Akan tetapi curiganya mulai timbul ketika laki-laki tua itu berdiri, pergi ke kamar yang selama ini dianggapnya sebagai kamar ayahnya, membuka lemari yang selama ini dianggapnya sebagai lemari pakaian ayahnya, mengambil satu stel pakaian dari dalamnya. Kemudian ia pergi mandi, di kamar mandi menyanyikan lagu-lagu kesukaan ibunya almarhumah. Selesai bersalin pakaian, ia duduk lagi di kursi besar tadi.

Tokoh kita diam saja. Orang tua itu tersenyum saja— senyum lembut orang tua—sedang matanya tajam memperhatikan tokoh kita terus.

Pandangan mata inilah terutama yang membuat tokoh kita bingung. Seolah kedua bola matanya adalah bara, berpijar hitam, masuk menerobos ke dalam seluruh tubuhnya. Terlebih, ada sesuatu yang khas pada mata itu. Ia menyerupai matanya sendiri! Juga menyerupai mata abangnya yang telah membunuh petugas sensus itu. Curiganya makin besar. Ulu hatinya nyeri. Darahnya berkali-kali tersirap. Bulu kuduknya tegak. Mata! Mata itu!

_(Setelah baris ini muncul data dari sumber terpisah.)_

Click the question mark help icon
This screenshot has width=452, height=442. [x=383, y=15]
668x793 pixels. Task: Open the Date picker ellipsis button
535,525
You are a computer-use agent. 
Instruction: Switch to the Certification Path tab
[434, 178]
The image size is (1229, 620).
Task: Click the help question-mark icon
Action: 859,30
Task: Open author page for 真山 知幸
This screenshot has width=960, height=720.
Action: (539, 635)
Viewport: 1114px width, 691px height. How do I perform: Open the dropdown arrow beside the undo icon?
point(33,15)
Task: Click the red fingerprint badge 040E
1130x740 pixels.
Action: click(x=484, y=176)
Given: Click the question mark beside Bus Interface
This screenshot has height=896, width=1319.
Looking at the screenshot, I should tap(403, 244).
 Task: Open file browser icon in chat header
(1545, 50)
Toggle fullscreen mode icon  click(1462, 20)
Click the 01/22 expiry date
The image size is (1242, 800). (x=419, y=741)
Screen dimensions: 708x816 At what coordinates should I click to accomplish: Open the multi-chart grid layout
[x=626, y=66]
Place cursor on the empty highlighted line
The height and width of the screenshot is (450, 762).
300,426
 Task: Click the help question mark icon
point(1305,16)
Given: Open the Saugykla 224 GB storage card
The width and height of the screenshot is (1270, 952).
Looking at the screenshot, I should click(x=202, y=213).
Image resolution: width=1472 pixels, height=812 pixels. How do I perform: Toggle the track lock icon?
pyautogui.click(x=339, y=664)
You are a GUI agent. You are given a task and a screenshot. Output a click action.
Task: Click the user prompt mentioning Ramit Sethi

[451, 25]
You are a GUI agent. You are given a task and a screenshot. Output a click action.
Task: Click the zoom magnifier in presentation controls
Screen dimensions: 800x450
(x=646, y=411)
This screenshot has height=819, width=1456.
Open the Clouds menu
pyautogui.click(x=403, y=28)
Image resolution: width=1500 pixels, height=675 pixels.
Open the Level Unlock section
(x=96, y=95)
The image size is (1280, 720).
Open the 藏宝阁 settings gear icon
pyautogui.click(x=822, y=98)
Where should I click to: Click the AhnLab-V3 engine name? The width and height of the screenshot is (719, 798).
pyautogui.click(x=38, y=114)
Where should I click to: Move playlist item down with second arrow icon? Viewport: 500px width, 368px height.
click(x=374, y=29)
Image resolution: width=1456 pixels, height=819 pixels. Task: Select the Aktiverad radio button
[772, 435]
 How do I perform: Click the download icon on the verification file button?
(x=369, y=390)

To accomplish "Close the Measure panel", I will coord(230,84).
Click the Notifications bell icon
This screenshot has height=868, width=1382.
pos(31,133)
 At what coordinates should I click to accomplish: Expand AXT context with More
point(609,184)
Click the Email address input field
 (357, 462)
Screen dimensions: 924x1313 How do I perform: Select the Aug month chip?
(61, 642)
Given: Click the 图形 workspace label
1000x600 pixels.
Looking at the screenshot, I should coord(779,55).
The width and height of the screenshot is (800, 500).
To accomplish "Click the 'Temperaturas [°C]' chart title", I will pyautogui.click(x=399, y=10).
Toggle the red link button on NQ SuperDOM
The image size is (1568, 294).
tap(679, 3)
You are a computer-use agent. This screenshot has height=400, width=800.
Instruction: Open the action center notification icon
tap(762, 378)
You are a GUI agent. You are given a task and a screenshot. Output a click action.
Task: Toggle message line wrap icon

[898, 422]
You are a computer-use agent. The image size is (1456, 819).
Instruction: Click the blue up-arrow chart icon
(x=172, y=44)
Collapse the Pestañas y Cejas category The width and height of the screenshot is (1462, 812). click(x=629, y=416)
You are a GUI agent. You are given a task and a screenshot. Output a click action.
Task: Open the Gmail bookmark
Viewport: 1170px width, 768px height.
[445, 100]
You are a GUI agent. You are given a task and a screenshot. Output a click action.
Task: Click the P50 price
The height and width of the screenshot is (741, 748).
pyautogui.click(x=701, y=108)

Ia sebenarnya telah siap dengan pembulatan satu kesimpulan dalam dirinya bahwa laki-laki tua yang duduk di hadapannya itu, adalah seorang penipu biasa saja—ketika pandangan mata mereka tiba-tiba saling bertemu. Laksana pola listrik sejenis, elektron-elektron kedua pasang bola mata itu saling bertolakan. Tokoh kita tertunduk! Ia kalah! Kedua bola matanya lari terbirit-birit ke motif-motif permadani di bawah telapak kakinya. Mata! Mata itu!

Itulah tanda pengenal yang paling ia takuti. Sebab hanya kedua abangnya sajalah selama ini yang sanggup menentang pandangan matanya. Dan ini adalah, oleh karena mata kedua abangnya itu sama saja dengan matanya sendiri. Bulat, hitam pekat, putihnya bening, kedipnya penuh wibawa, sinar yang dipijarkannya penuh melankoli, sekaligus kekerasan, yang berbatasan dengan kekejaman.

Tak pernah ada orang lain yang sanggup menantang pandangan mata mereka. Bahkan, ibu mereka sendiri tak dapat. Adalah pandangan mata demikian, kata ibunya, yang justru membuat ia jatuh cinta pada ayahnya. Ya, mereka bertiga mewarisi mata ayahnya.

Dan kini, salah seorang ahli waris itu duduk berhadapan dengan sang pewaris....

"Ayah!"

Hanya itu. Untuk selanjutnya, ia merangkul orang tua itu. Ia benamkan kepalanya dalam pangkuannya. Ia menangis. Orang tua itu kaku saja. Tampak ia keras sekali berusaha memerangi perasaannya. Sudut-sudut mulutnya yang sudah mulai keriput itu, ia rentangkan. Bibirnya ia peras kuat-kuat menjadi satu garis tipis yang kelewat lurus. Tangannya ia genggamkan erat-erat pada tangan kursi. Ia takut, kalau tangannya itu pergi menjalar, mengelus rambut ikal bergelombang yang diempaskan ke pangkuannya itu ....

Masih saja mereka tak berkata-kata. Dalam pada itu, mereka sudah makan siang, tidur siang, mandi sore, bersaling pakaian, menghirup teh sore. Kini mereka kembali duduk di ruang tengah, berhadap-hadapan, tak berkata satu apa. Tokoh kita tunduk, sedang orang tua itu terus saja memandanginya.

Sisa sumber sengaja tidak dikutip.